Task instructions. For the records below, output every line from the one holding "[Email Post] (224, 2127)" through the final line, unaltered, and no other lines.

Dataset excerpts.
• • •

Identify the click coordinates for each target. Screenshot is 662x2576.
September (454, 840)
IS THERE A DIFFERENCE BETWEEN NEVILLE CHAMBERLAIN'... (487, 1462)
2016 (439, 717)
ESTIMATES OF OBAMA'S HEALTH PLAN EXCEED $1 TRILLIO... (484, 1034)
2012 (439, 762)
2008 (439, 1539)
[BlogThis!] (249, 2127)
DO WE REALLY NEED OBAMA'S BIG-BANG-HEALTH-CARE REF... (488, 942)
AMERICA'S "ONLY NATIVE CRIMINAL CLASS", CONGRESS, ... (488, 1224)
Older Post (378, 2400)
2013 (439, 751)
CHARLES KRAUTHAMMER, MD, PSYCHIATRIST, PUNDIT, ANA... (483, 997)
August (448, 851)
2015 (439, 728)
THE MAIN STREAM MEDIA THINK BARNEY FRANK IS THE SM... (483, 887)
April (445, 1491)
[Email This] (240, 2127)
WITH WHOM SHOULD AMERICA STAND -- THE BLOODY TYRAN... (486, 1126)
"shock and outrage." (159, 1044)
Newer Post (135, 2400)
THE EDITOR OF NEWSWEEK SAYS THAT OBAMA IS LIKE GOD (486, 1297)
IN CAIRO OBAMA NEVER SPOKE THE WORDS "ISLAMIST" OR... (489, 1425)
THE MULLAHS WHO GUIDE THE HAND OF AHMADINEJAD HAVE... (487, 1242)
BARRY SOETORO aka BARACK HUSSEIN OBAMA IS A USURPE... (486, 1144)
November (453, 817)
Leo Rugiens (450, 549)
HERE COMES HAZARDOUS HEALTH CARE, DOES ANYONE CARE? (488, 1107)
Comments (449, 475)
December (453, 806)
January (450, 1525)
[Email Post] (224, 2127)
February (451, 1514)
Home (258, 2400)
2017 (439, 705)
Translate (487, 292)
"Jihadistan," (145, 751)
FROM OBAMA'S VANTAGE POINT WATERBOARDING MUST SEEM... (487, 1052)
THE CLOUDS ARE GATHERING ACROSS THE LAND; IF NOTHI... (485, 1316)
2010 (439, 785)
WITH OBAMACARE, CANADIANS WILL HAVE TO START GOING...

• • •

Task response.
[Email Post] (224, 2127)
February (451, 1514)
Home (258, 2400)
2017 (439, 705)
Translate (487, 292)
"Jihadistan," (145, 751)
FROM OBAMA'S VANTAGE POINT WATERBOARDING MUST SEEM... (487, 1052)
THE CLOUDS ARE GATHERING ACROSS THE LAND; IF NOTHI... (485, 1316)
2010 (439, 785)
WITH OBAMACARE, CANADIANS WILL HAVE TO START GOING...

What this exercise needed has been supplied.